Permanent magnets are one functional material which is practically indispensable for electronic equipment. The permanent magnets current in use mainly include alnico magnets, ferrite magnets, rare earth-cobalt (RCo) magnets and more. With remarkable advances in semiconductor devices in recent years, it is increasingly required to miniaturize and upgrade the parts corresponding to hands and feet or mouths (voice output devices) thereof. The permanent magnets used therefor are required to possess high properties correspondingly.
Although, among permanent magnets, the isotropic permanent magnets are inferior to the anisotropic magnets in certain points in view of performance, the isotropic magnets find good use due to such magnetic properties that no limitation is imposed upon the shape and the direction of magnetization. However, there is much to be desired in performance. The anisotropic magnets rather than the isotropic magnets are generally put to practical use due to their high performance. Although the isotropic magnets are substantially formed of the same material as the anisotropic magnets, for instance, alnico magnets, ferrite magnets, MnAl magnets and FeCrCo magnets show a maximum energy product (BH)max os barely 2 MGOe. SmCo magnets broken down into RCo magnets show a relatively high value on othe order of 4-5 MGOe, which is nonetheless only 1/4-1/6 times those of the anisotropic magnets. In addition, the SmCo magnets still offer some problems in connection with practicality, since they are very expensive because of the fact that samarium Sm which is rare is needed, and that it is required to use a large amount, i.e., 50-60 weight % of cobalt Co, the supply of which is uncertain.

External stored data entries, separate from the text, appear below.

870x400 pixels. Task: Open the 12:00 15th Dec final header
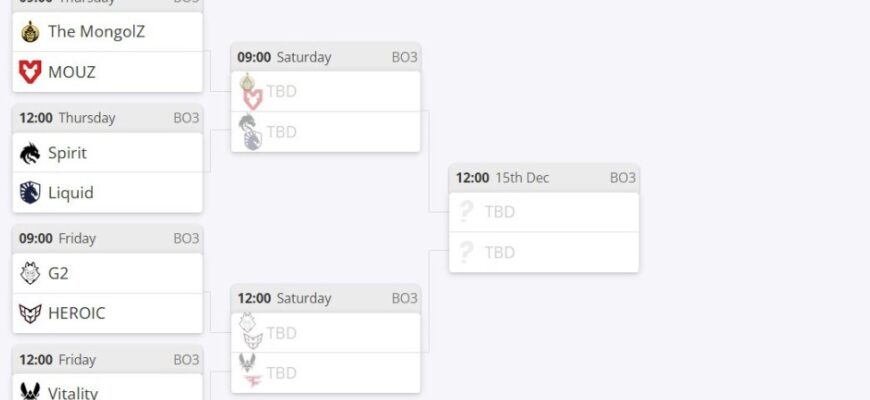tap(544, 178)
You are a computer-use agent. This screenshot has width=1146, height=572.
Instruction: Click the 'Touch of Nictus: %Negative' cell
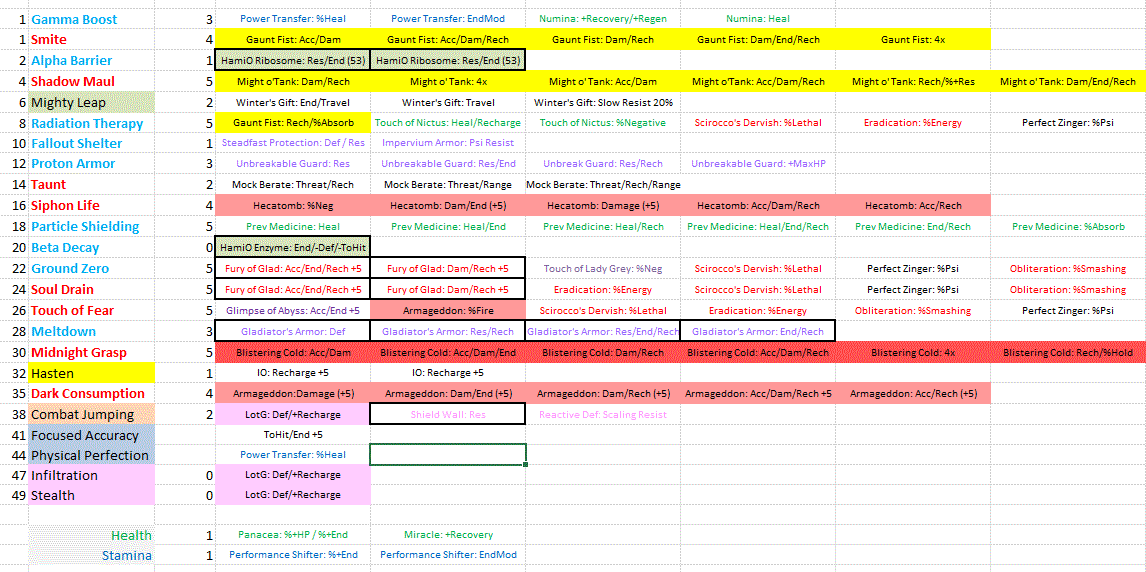coord(603,123)
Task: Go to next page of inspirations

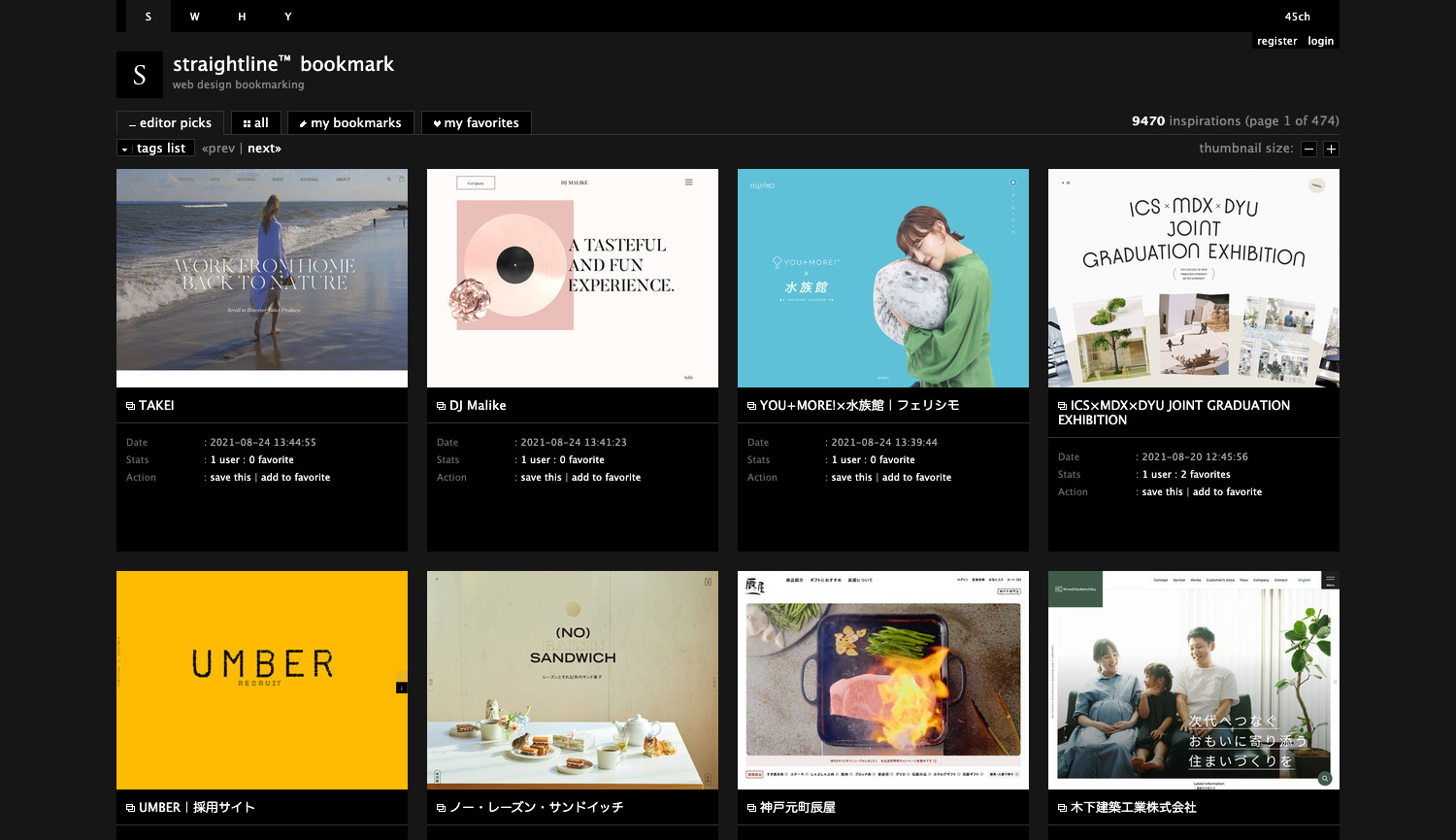Action: (x=264, y=149)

It has been desired in the art to use relatively abundant light rare earth elements such as, for example, Ce, Nd, Pr and the like in place of Sm belonging to heavy rare earth and substitute Co with Fe. However, it is well-known that light rare earth elements and Fe do not form intermetallic compounds suitable for magnets, even when they are mutually melted in a homogeneous state, and crystallized by cooling. Furthermore, an attempt made to improve the magnetic force of such light rare earth-Fe alloys through powder metallurgical manners was also unsuccessful (see JP Patent Kokai (Laid-Open) Publication No. 57 (1982)-210934, pp. 6).

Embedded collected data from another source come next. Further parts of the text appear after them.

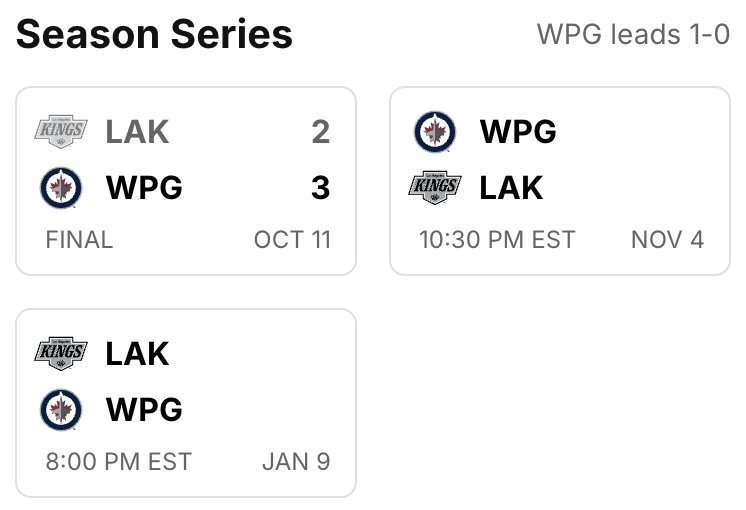This screenshot has width=746, height=510.
Task: Click the Kings logo in the Oct 11 game
Action: click(61, 131)
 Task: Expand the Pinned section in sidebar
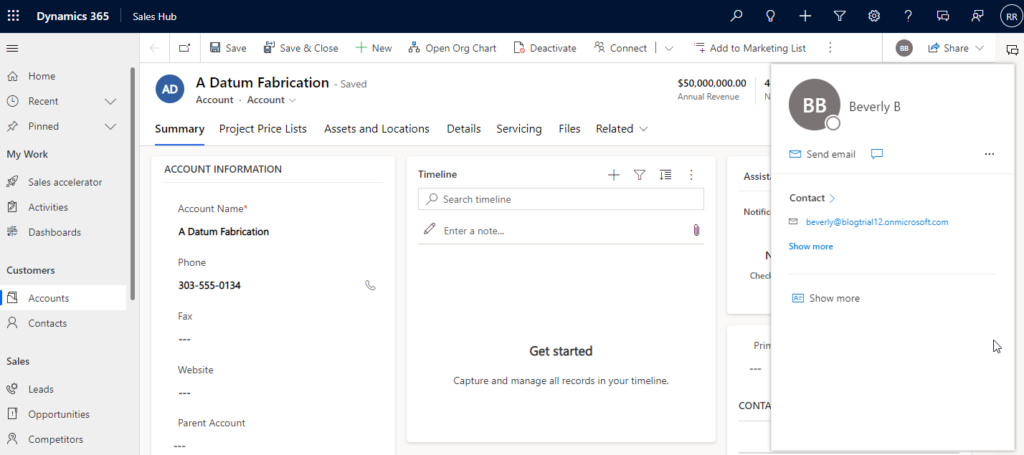pyautogui.click(x=110, y=126)
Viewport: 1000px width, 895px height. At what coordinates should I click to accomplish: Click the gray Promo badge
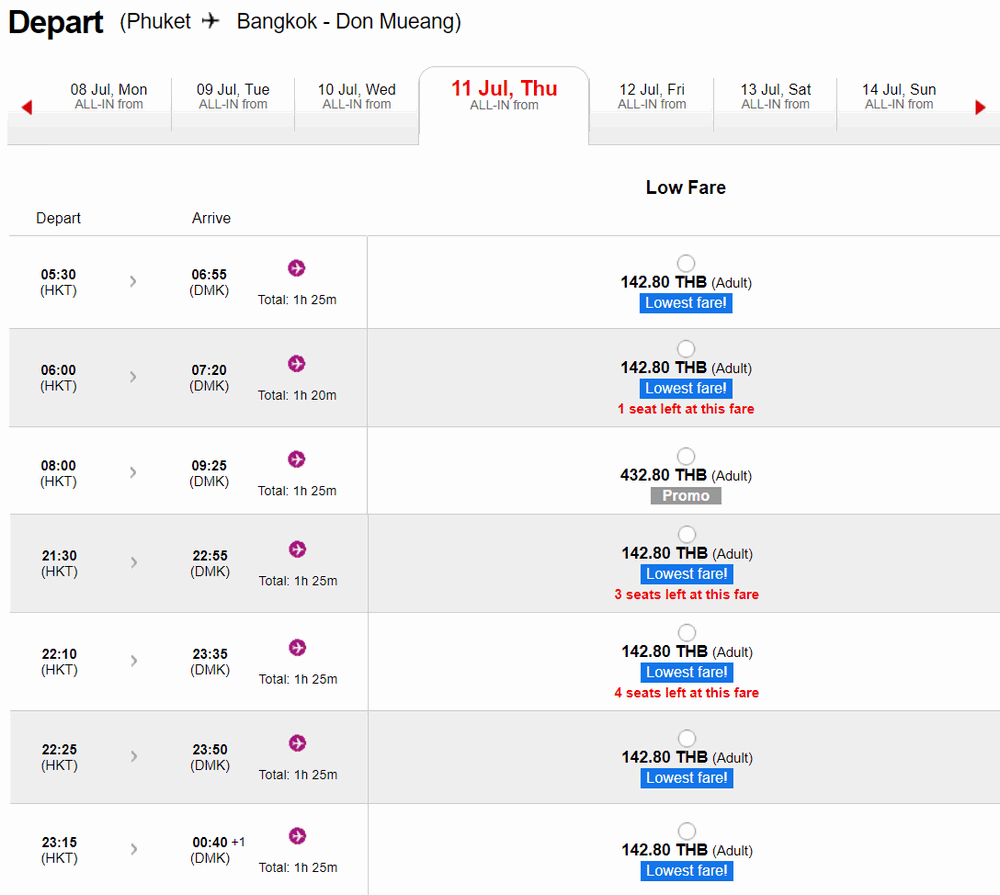point(686,496)
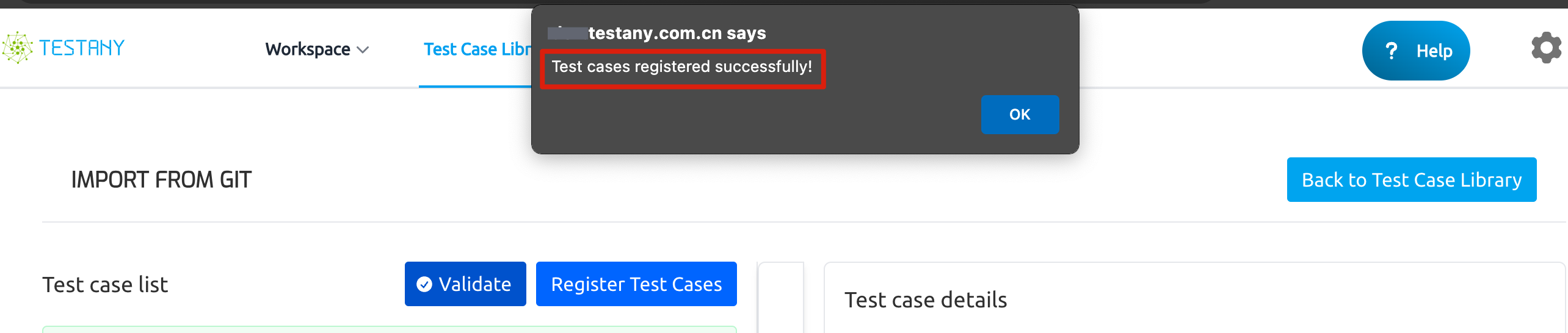Screen dimensions: 1568x333
Task: Switch to the Test Case Library tab
Action: pos(477,49)
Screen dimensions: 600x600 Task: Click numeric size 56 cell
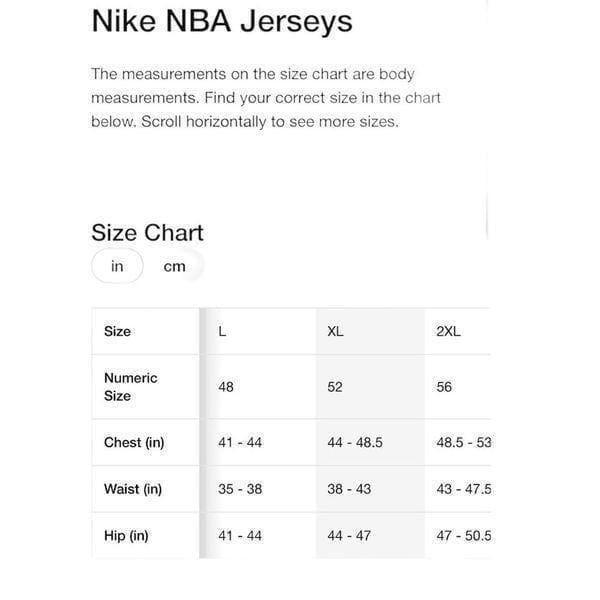click(444, 387)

On the other hand, it is known that amorphous alloys based on (Fe, Ni, Co)-R can be obtained by melt-quenching. In particular, it has been proposed (in the aforesaid Publication No. 57-210934) to prepare amorphous ribbons from binary alloys based on FeR (as R use is made of Ce, Pr, Nd, Sm, Eu, etc.), especially FeNd and magnetizing the ribbons, whereby magnets are obtained. This process yields magnets having (BH)max of 4-5 MGOe. However, since the resulting ribbons have a thickness range from several microns to a few tens of microns, they should be laminated or compacted after pulverization in order to obtain magnets of practical bulk. With any existing methods, a lowering of density and a further lowering of magnetic properties would take place. After all, it is not feasible to introduce improvements in magnetic properties.